▸ WHAT YOU ARE ASKED TO DO: Skip the pictures and repeat each line of the data exactly.

Data items:
◇ ◇ ◇ ◇
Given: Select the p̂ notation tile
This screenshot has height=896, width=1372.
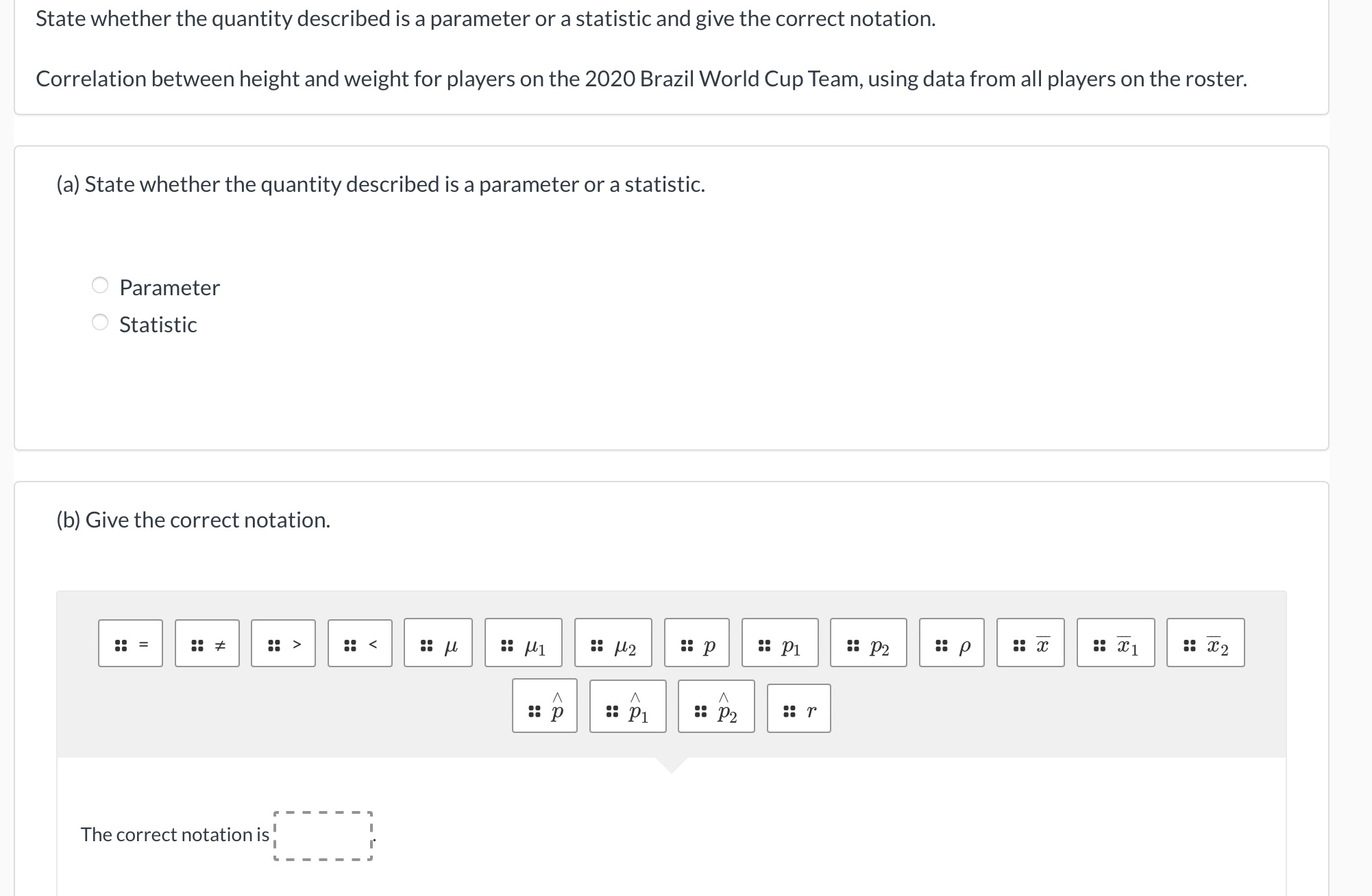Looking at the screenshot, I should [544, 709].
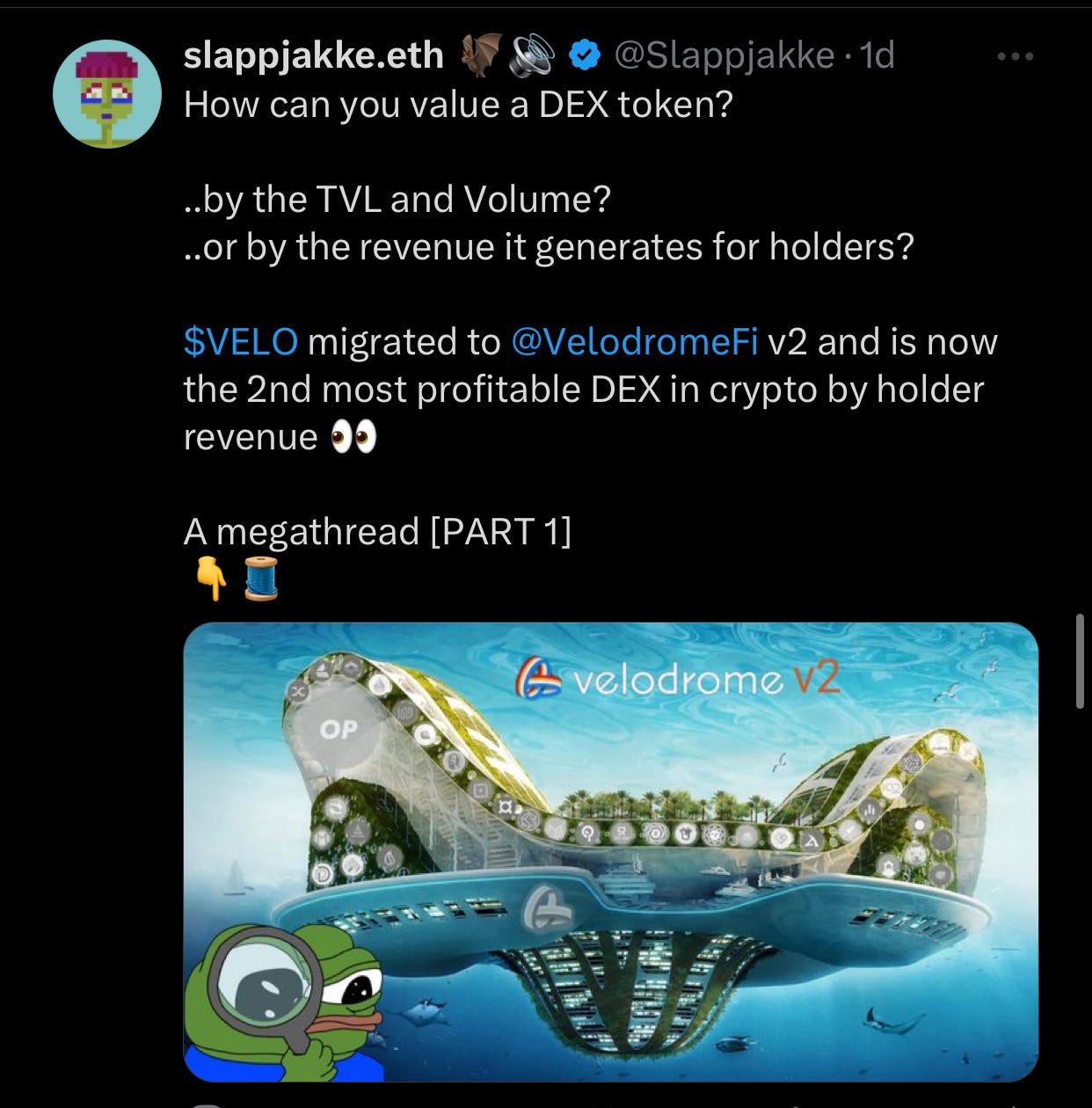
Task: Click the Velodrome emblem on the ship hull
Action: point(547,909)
◇ ◇ ◇ ◇
▸ EXERCISE RESULT:
Given: Select the p̂ notation tile
This screenshot has height=896, width=1372.
Looking at the screenshot, I should [544, 709].
Task: Click the Velodrome emblem on the ship hull
Action: point(547,909)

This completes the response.